Given the ALJ’s findings on these two factual issues, it cannot be said that "a reasonably prudent employer" would have any reason to believe that an employee engaged in capping the drain pipe would be exposed to the screw auger. As the ALJ pointed out, under Lights of America, OSHAB 89-400, Decision After Reconsideration (Feb. 19, 1991), whatever must be done to restore machinery to operating condition after cleaning is part of the "cleaning" operation within the meaning of section 3314(a). Chavez intended to perform a section 3314(a) "cleaning" operation by inserting his finger into the drainpipe to see that an internally fitting plug had been put in place so the sealer would not lose the product through an open drainpipe when put back in operation. Because the drainpipe was sealed with a cap rather than a plug, Employer could not reasonably have anticipated that an employee would insert his or her finger into the drainpipe as a step in restarting the sealer.
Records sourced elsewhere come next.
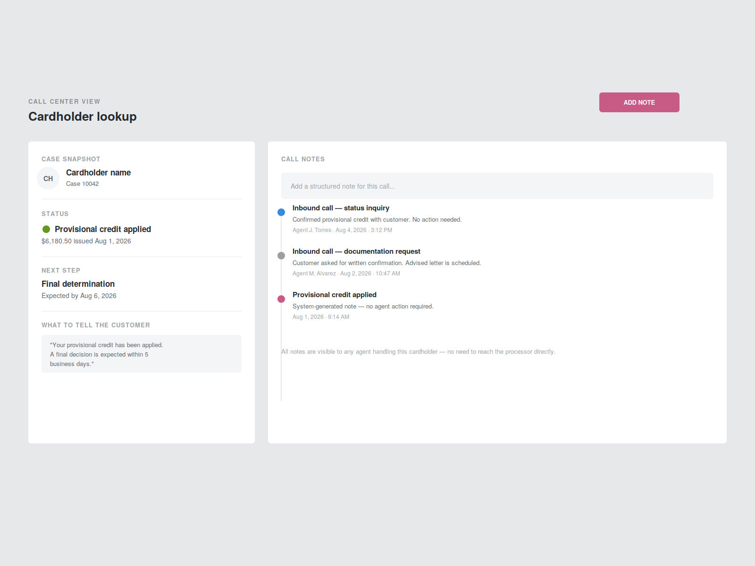This screenshot has width=755, height=566.
Task: Click the Cardholder name heading
Action: tap(98, 173)
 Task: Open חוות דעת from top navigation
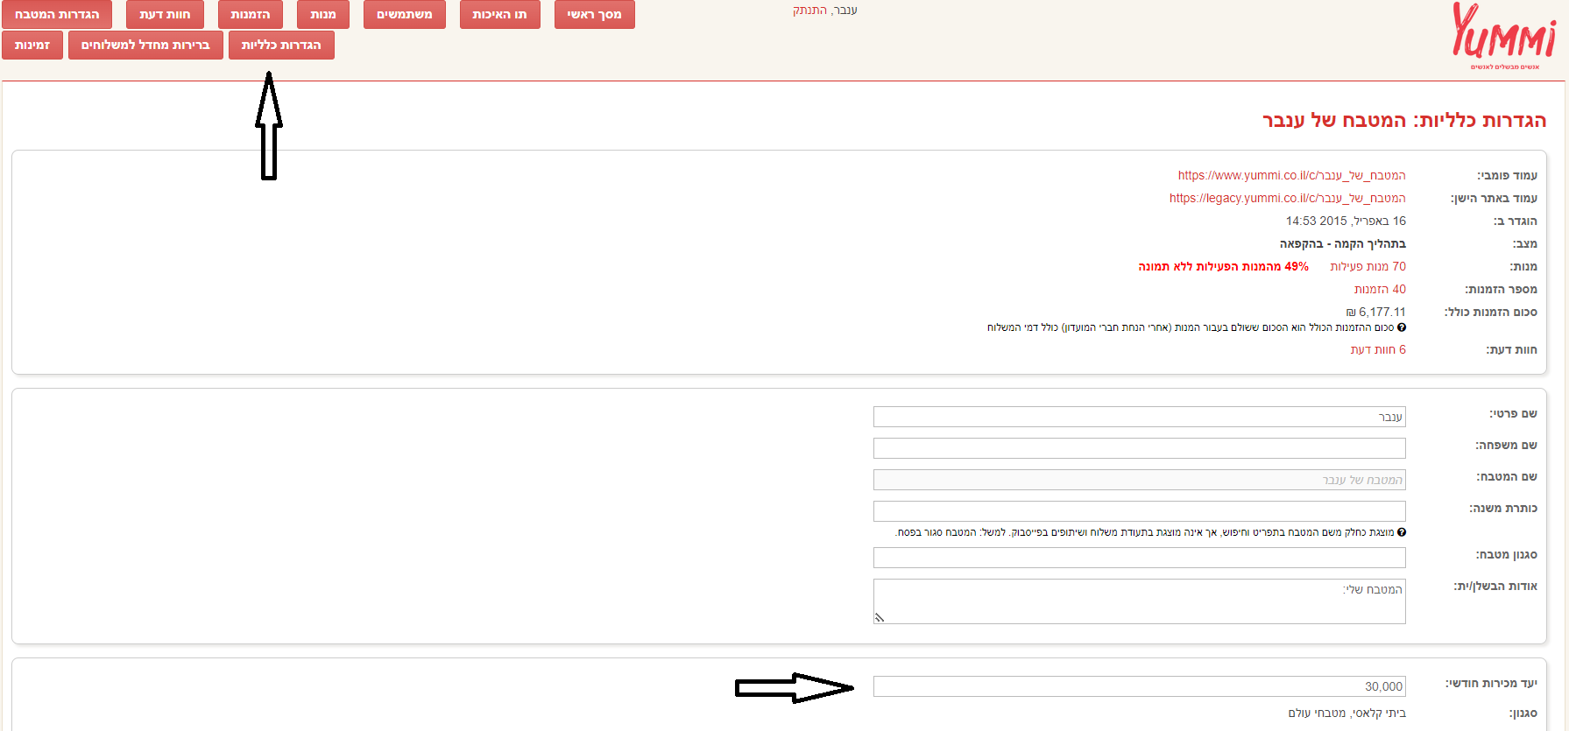[165, 15]
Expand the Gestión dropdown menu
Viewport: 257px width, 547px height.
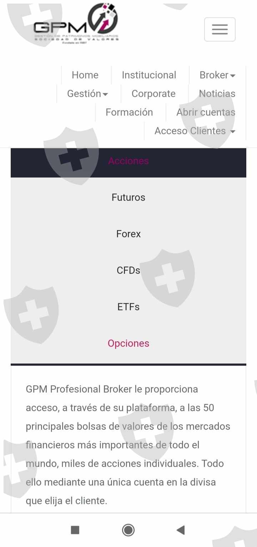(87, 94)
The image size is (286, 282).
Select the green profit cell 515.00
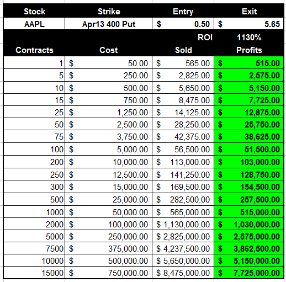249,63
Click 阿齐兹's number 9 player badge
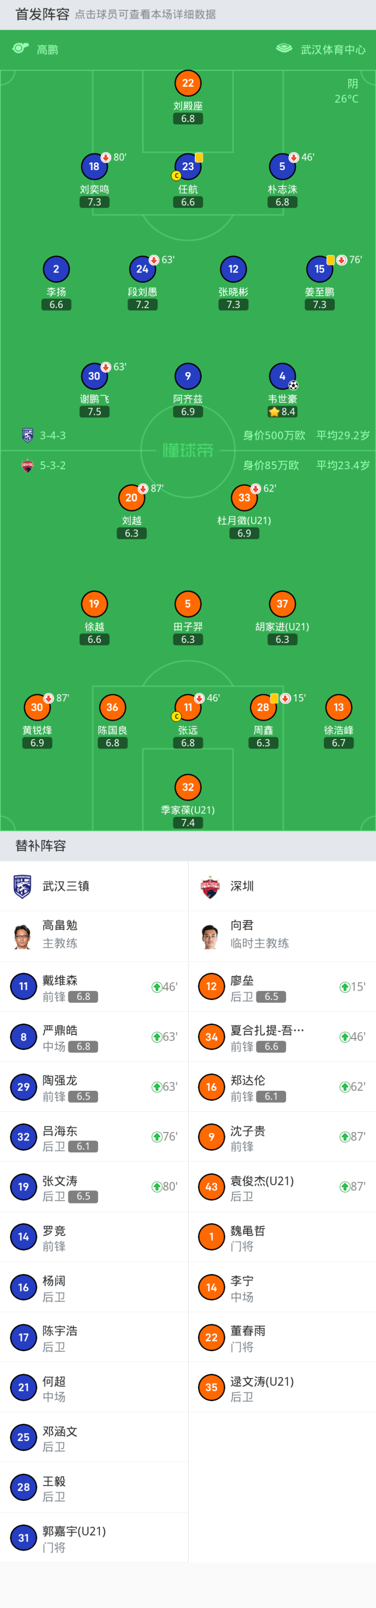The height and width of the screenshot is (1608, 376). [x=188, y=376]
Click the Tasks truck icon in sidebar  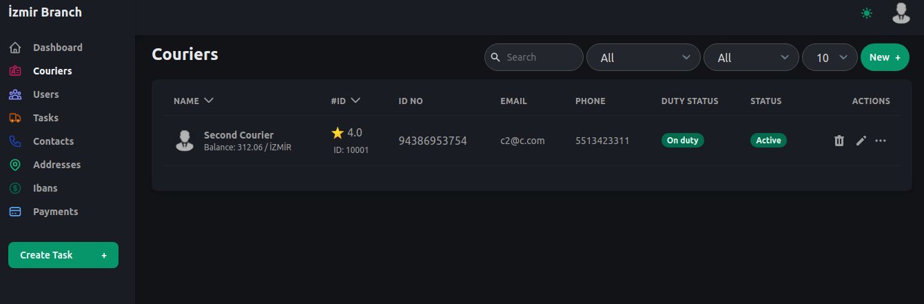pos(15,118)
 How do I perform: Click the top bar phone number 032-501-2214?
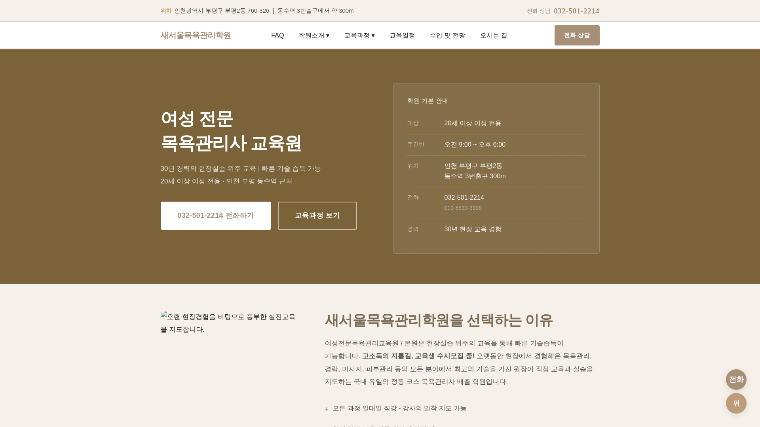click(576, 11)
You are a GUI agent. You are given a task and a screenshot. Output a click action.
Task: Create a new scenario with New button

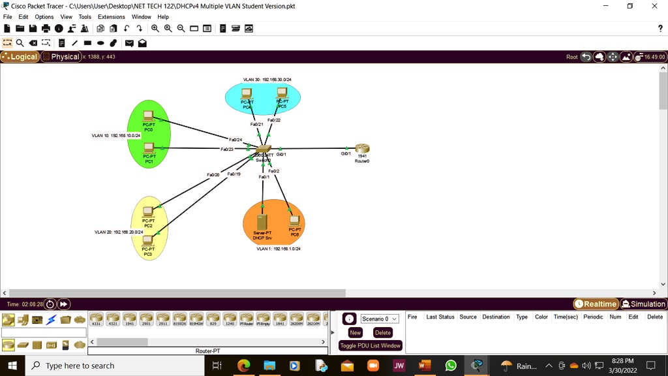coord(355,332)
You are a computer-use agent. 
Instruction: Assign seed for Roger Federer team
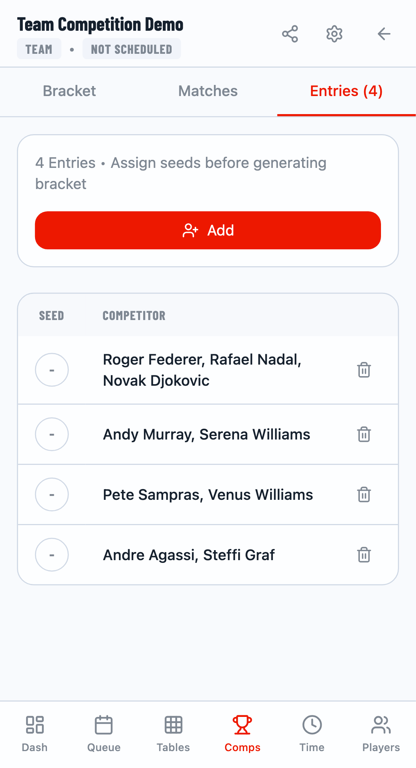click(x=52, y=370)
The Board therefore concludes that the circumstances here presented were beyond the intended scope of section 3314(a).

The Board cautions, however, that the outcome would likely have been different if Chavez had been checking to see if the drain was clogged or if a plug, rather than a cap, were required to close off the drain pipe. The Board also notes that no appeal was taken from the ALJ’s determination that Employer failed to provide Chavez with the instruction and training that would have disabused him of the mistaken belief that led to his accident.


The decision of the ALJ, dated September 5, 1996, granting Employer’s appeal from Citation No. 2 and setting aside the $5,000 proposed civil penalty, is affirmed.